Nurses who choose to become Specialist level nurses will develop specialist capabilities through clinically focused addiction related postgraduate programmes of study combined with formal/informal experiential learning.
Nurses who are Advanced Specialist level nurses will have completed clinically focused Masters level programmes (or be on the Pathway) together with formal/informal experiential learning. The advanced level competencies will correspond with Nursing Council of New Zealand advanced competencies and provide guidance for nurses on the Nurse Practitioner pathway.
The Framework has been developed in conjunction with a National Nursing Reference Group and the Drug and Alcohol Nurses of Australasia (DANA) Standards and Competencies Expert Reference Group. DANA is the professional nursing body which will maintain the Framework.
The next step is to develop competency indicators (examples), which is likely to result in further streamlining of the Framework.
Working with people with co-existing addiction and mental health problems (CEP) is one of the biggest challenges facing addiction and mental health treatment services in New Zealand.
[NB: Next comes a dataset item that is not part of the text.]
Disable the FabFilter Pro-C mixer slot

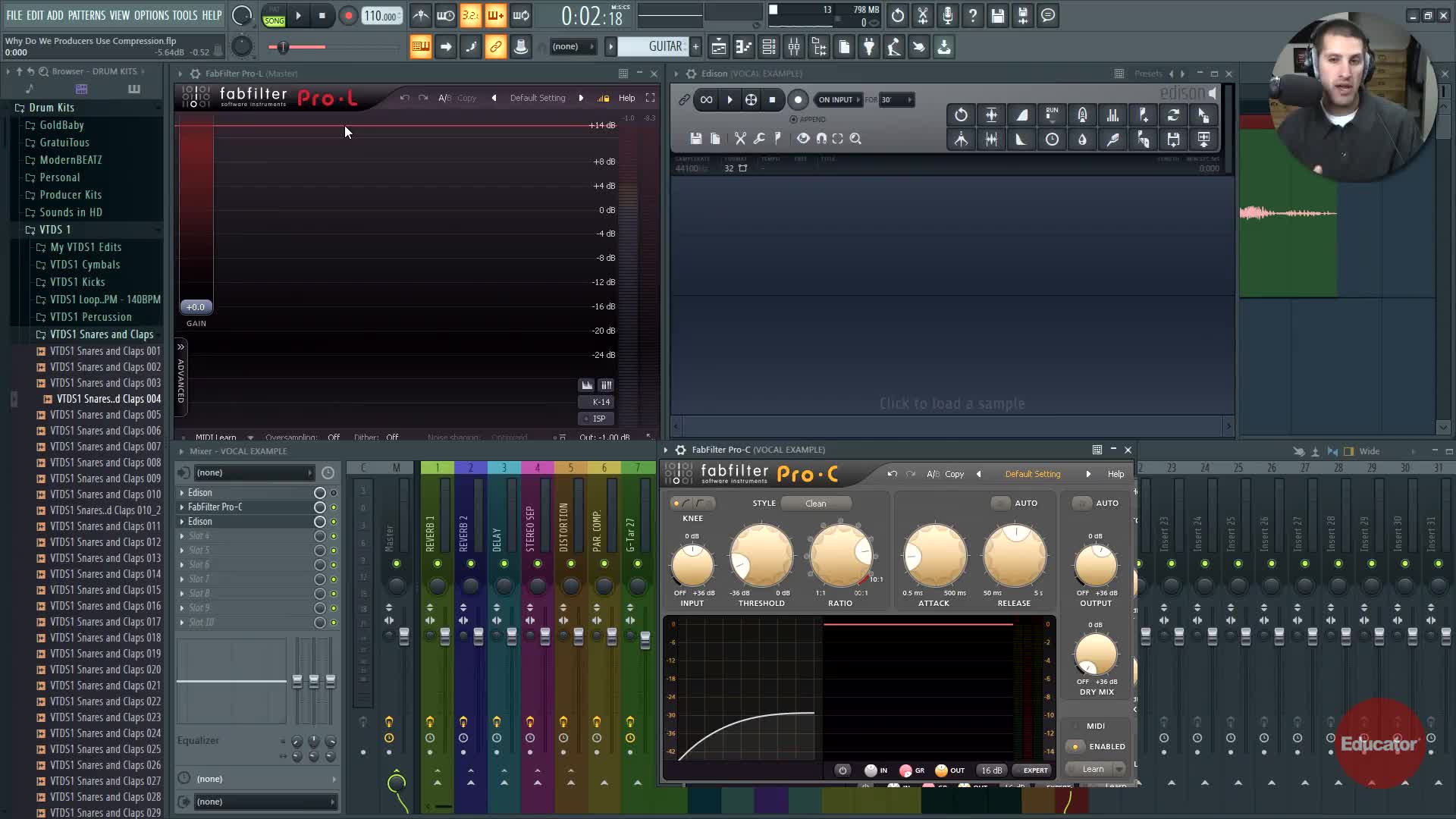point(333,507)
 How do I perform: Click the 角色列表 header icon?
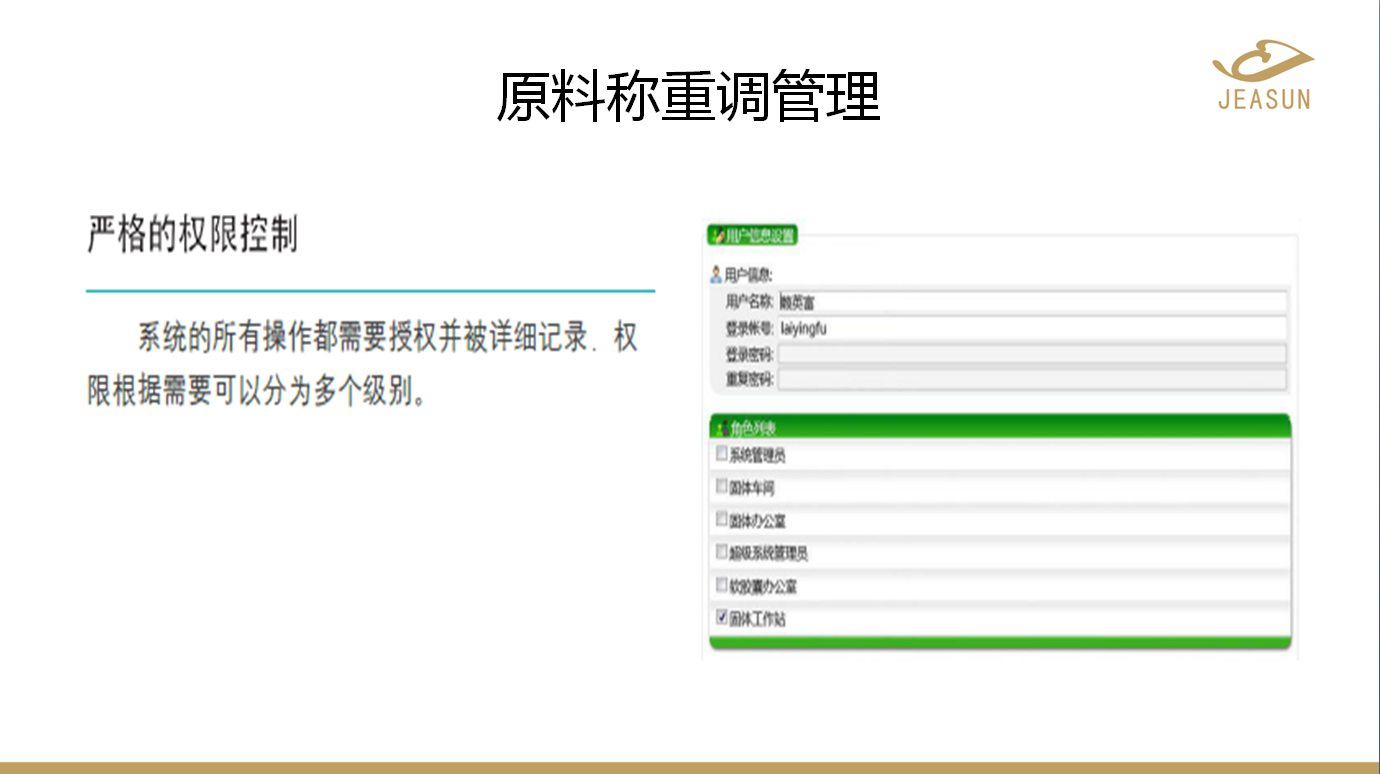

CEP is common rather than exceptional and people with CEP often fall between the gaps of addiction and mental health services, with the outcome being ineffective treatment, or no treatment at all, and increasing miscommunication between agencies.
The CEP project aims to improve the effectiveness and efficiency of the way addiction and mental health treatment services respond to people with CEP. The Ministry of Health is taking the lead and is supported by Matua Raki.
The Ministry of Health has published two documents: ‘Service Delivery for People with Co-existing Mental Health and Addiction Problems – Integrated Solutions’ (MoH 2010), and ‘Te Ariari o te Oranga: The Assessment and Management of People with Co-existing Mental Health and Substance Use Problems’ (Todd, F.C. 2010). The first is about systems and service development and the second provides detailed clinical guidance to services and health professionals.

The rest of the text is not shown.